Sexist marriage laws in Iran in spotlight after one death and one severe injury in a week

by Atousa Pilger

The death from suicide of a mother of four and the attempted self-immolation of a teenage girl in just one week have increased attention on the misogynist marriage laws in Iran.

Ziba, 16, set herself on fire in order to avoid a forced marriage to a much older man at the wishes of her family. A report by the state-run Khorasan daily newspaper on August 26 said that the girl, whose last name is not mentioned, was being forced into this marriage by her stepmother.

Ziba did not die but has suffered burns to her face and body. According to the report, she was released from the hospital.

Days earlier, on August 19, Mandana Hosseini died from extensive burns in a medical centre in Ilam, just four days after she set herself on fire to protest her husband’s second marriage. Hosseini leaves behind four sons.

The Iranian Regime’s oppressive and sexist marriage laws mean men can have four wives at the same time, while also being allowed to divorce their wives without telling them. But that is far from the only disturbing part of Iran’s marriage laws.

Ali Kazemi, an advisor to the legal deputy of the Judiciary Branch, told the state-run daily paper Entekhab in March 2019 that “between 5 to 600,000 children get married every year (in Iran) according to the officially-registered data. The main problem is that there are marriages taking place beyond those officially registered.”

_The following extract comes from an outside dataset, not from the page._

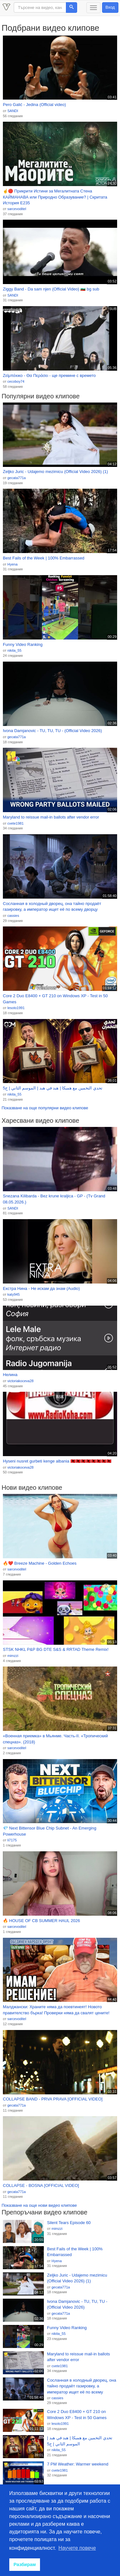 The height and width of the screenshot is (2576, 120). Describe the element at coordinates (56, 2009) in the screenshot. I see `Малджански: Храните няма да поевтинеят! Новото правителство бърка! Проверки няма да свалят цените!` at that location.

The Iranian Regime sets the legal age of marriage for girls at just 13; an age when many girls will be just starting (or even haven’t started) puberty. In January, the mullahs’ parliament rejected a bill to increase the minimum age of marriage for girls to 15, which would still be frighteningly low, but would at least bring it in line with the minimum marriage age for boys.

Most people would agree that there is no way a 13-year-old is ready for marriage, but the biggest problem is that it’s never her choice. Worse still, fathers are allowed to marry their daughters off before they turn 13, as long as they get permission from a judge, with some girls being married before their ninth birthday. What father would want this for their daughter?

In June, there were at least two reposts of teenage girls – Souma Khedri, 19, from Baneh, and Sara Esmaili, 17, from Piranshahr – dying from suicide to evade forcible marriage due to lack of legal protection for women under the law.